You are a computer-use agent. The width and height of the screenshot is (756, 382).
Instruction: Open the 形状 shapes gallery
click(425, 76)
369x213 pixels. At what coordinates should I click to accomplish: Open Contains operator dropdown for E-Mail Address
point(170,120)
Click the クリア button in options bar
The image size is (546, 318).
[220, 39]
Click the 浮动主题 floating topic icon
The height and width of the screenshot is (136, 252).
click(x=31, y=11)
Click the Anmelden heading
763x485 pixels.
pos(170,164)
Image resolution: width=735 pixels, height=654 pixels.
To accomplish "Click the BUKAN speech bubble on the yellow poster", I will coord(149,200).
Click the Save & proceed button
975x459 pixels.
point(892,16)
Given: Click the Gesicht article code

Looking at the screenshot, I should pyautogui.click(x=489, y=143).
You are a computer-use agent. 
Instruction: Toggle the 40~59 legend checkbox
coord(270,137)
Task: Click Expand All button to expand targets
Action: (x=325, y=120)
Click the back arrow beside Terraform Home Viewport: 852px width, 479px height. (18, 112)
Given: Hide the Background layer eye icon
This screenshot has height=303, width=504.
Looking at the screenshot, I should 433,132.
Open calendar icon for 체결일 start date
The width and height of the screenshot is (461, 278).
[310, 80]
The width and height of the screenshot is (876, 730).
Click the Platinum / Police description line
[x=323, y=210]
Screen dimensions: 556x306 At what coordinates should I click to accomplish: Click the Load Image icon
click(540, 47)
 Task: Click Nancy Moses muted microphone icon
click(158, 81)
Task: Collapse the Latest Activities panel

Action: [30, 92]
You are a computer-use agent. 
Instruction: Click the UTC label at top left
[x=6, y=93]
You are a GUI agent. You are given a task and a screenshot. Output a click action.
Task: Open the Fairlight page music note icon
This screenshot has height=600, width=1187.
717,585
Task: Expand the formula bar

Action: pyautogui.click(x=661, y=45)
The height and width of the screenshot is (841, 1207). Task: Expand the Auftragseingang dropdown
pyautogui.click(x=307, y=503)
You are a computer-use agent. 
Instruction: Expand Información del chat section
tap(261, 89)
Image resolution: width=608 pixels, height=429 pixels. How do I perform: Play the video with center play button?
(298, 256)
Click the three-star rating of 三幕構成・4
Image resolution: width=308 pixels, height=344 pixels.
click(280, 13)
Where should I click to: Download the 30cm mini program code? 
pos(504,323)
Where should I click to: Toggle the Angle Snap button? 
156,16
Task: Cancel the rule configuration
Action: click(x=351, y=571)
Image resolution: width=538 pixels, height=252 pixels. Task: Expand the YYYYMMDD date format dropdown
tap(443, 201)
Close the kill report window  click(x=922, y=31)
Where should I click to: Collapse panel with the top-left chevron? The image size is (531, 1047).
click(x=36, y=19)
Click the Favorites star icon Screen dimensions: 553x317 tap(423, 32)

- - -

*DIRECTIONS*. Considering only the material above, set down every line from the one with "Given: Hide the Background layer eye icon" to the one with "Click the three-star rating of 三幕構成・4", inclusive, exactly as written.

*RESULT BELOW*.
Given: Hide the Background layer eye icon
This screenshot has height=303, width=504.
Looking at the screenshot, I should 433,132.
Open calendar icon for 체결일 start date
The width and height of the screenshot is (461, 278).
[310, 80]
The width and height of the screenshot is (876, 730).
Click the Platinum / Police description line
[x=323, y=210]
Screen dimensions: 556x306 At what coordinates should I click to accomplish: Click the Load Image icon
click(540, 47)
 Task: Click Nancy Moses muted microphone icon
click(158, 81)
Task: Collapse the Latest Activities panel

Action: [30, 92]
You are a computer-use agent. 
Instruction: Click the UTC label at top left
[x=6, y=93]
You are a GUI agent. You are given a task and a screenshot. Output a click action.
Task: Open the Fairlight page music note icon
This screenshot has height=600, width=1187.
717,585
Task: Expand the formula bar

Action: pyautogui.click(x=661, y=45)
The height and width of the screenshot is (841, 1207). Task: Expand the Auftragseingang dropdown
pyautogui.click(x=307, y=503)
You are a computer-use agent. 
Instruction: Expand Información del chat section
tap(261, 89)
Image resolution: width=608 pixels, height=429 pixels. How do I perform: Play the video with center play button?
(298, 256)
Click the three-star rating of 三幕構成・4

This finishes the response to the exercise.